Pode recomendar 5 a 10 livros imprescindíveis num clube de leitura para jovens dos 12 aos 15 anos, por exemplo?
Em primeiro lugar, convém salientar que não há livros universais. Um grande livro não é o mesmo para todos. É fundamental adequar as sugestões de leitura a cada tipo de leitor. As prescrições do género “10 clássicos que todos os jovens devem ler” podem servir como orientação, inspiração, mas não podem ser aplicadas às cegas. Tudo começa nesta premissa simples: é preciso saber ler. É aqui que a escola tem um papel fundamental, a começar no pré-escolar. A importância do vocabulário, das aprendizagens, é enorme. E a escola tem de ser inclusiva, ou seja, tem de oferecer as mesmas possibilidades a todos e colmatar as diferenças entre quem vem de ambientes com muitos estímulos à leitura e outros onde esses estímulos são nulos.

Que livro recomendaria aos jovens que afirmam não gostar de ler?
Como referi acima não há um livro para os jovens, gostem ou não de ler. Há livros e livros, há jovens e jovens. Daí a importância da mediação leitora a fazer por professores, bibliotecários, influenciadores, família, entre pares, revistas e jornais, clubes de leitura, redes sociais. O desafio é encontrar o livro “certo” para o leitor ou o ainda não-leitor.

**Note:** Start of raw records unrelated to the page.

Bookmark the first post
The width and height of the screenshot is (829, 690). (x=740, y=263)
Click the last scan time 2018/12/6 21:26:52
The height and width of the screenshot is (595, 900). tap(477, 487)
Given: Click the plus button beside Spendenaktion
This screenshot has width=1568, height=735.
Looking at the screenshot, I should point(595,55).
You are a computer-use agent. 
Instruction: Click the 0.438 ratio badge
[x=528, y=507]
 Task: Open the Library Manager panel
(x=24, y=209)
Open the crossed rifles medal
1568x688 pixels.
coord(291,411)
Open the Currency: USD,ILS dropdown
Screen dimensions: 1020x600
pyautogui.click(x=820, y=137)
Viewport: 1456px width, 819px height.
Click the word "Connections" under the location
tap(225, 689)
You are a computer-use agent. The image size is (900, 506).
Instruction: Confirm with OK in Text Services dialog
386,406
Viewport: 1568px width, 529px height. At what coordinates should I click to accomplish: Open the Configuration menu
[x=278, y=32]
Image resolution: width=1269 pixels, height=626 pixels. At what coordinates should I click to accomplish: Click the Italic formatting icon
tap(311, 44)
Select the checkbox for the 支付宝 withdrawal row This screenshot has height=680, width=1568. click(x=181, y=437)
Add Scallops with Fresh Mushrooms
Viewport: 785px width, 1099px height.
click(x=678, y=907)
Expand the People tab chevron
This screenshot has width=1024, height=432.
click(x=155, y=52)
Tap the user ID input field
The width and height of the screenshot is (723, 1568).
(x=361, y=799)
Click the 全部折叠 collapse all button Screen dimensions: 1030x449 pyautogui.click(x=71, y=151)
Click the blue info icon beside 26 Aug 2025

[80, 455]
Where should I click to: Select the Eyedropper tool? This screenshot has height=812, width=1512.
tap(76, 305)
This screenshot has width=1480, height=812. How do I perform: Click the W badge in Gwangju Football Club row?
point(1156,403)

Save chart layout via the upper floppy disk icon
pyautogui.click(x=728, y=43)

E uma sugestão capaz de surpreender quem já leu muito?
Em nome de “O fascinante esplendor do inútil”, como diz Steiner, sugiro A Utilidade do Inútil, de Nuccio Ordine.

Por fim, qual a sua citação preferida sobre os livros e a leitura?
«O livro é aquilo que se olha de frente, que se vê de frente. Não podemos ler pelo canto do olho. Ler é, antes de mais, virar todo o corpo para as letras.»